Too bad he had some info I would have liked, but I guess his attitude was too much for his knowledge, oh well


----------



## safesilverrecovery

Why don't you just use a refiner rather then all the complication. Isn't the effort offset but what they will make on it?

Andy


----------



## philddreamer

Andy, recovering & refining precious metals is only complicated & unsafe for those who don't take the time to read & educate themselves. This forum has ALL the information needed & the experts that freely share their advice & expertice. 

For those that don't want to spend the time reading & educating themselves, yes, it would be better for them to find a refiner.

Phil


----------



## joem

safesilverrecovery said:


> Why don't you just use a refiner rather then all the complication. Isn't the effort offset but what they will make on it?
> 
> Andy



We don't produce enough waste film to be of interest to a refiner, only about 1 garbage can full a year


----------



## Juan Manuel Arcos Frank

safesilverrecovery said:


> Why don't you just use a refiner rather then all the complication. Isn't the effort offset but what they will make on it?
> 
> Andy


We have fun refining our own materials so why to pay anybody for having fun?,besides,we do not trust on refiners...they have two very bad habits:

1.-They pay a pittance for our material.

2.-They steal our metal.

Manuel


----------



## mda20

chandler_P said:


> For the newbies like me:
> 
> Here's the process i followed; it's a little longer than usual -
> 
> Make Caustic soda solution
> Add your film, you could wait for some hours to completely wash off the silver and gelatin
> allow the mud/sludge to settle and scoop out the excess NaOH solution
> Heat it up and let it settle
> Filter and melt
> 
> Cheers!

Written instruction: Can you reproduce the forum thread on silver refining word for word, from start to finish? These lines have no connection to the forum thread on silver refining.

Material provided:
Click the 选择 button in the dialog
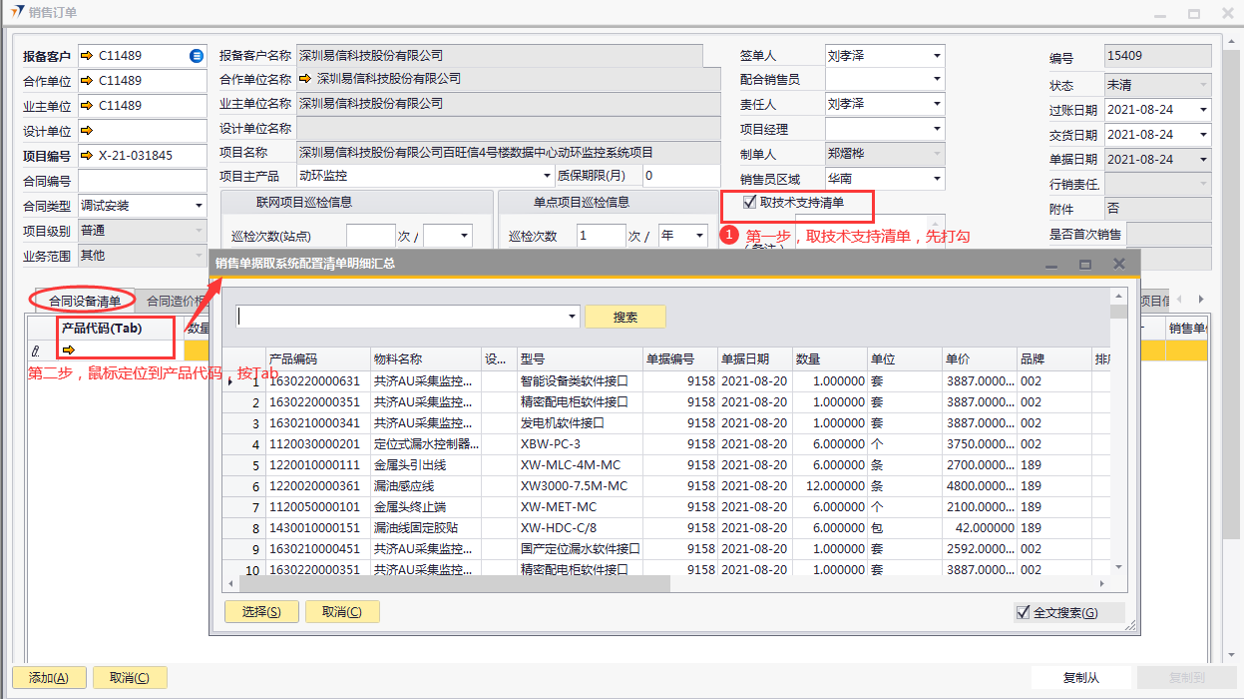The image size is (1244, 699). (261, 612)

Task response:
Too bad he had some info I would have liked, but I guess his attitude was too much for his knowledge, oh well


----------



## safesilverrecovery

Why don't you just use a refiner rather then all the complication. Isn't the effort offset but what they will make on it?

Andy


----------



## philddreamer

Andy, recovering & refining precious metals is only complicated & unsafe for those who don't take the time to read & educate themselves. This forum has ALL the information needed & the experts that freely share their advice & expertice. 

For those that don't want to spend the time reading & educating themselves, yes, it would be better for them to find a refiner.

Phil


----------



## joem

safesilverrecovery said:


> Why don't you just use a refiner rather then all the complication. Isn't the effort offset but what they will make on it?
> 
> Andy



We don't produce enough waste film to be of interest to a refiner, only about 1 garbage can full a year


----------



## Juan Manuel Arcos Frank

safesilverrecovery said:


> Why don't you just use a refiner rather then all the complication. Isn't the effort offset but what they will make on it?
> 
> Andy


We have fun refining our own materials so why to pay anybody for having fun?,besides,we do not trust on refiners...they have two very bad habits:

1.-They pay a pittance for our material.

2.-They steal our metal.

Manuel


----------



## mda20

chandler_P said:


> For the newbies like me:
> 
> Here's the process i followed; it's a little longer than usual -
> 
> Make Caustic soda solution
> Add your film, you could wait for some hours to completely wash off the silver and gelatin
> allow the mud/sludge to settle and scoop out the excess NaOH solution
> Heat it up and let it settle
> Filter and melt
> 
> Cheers!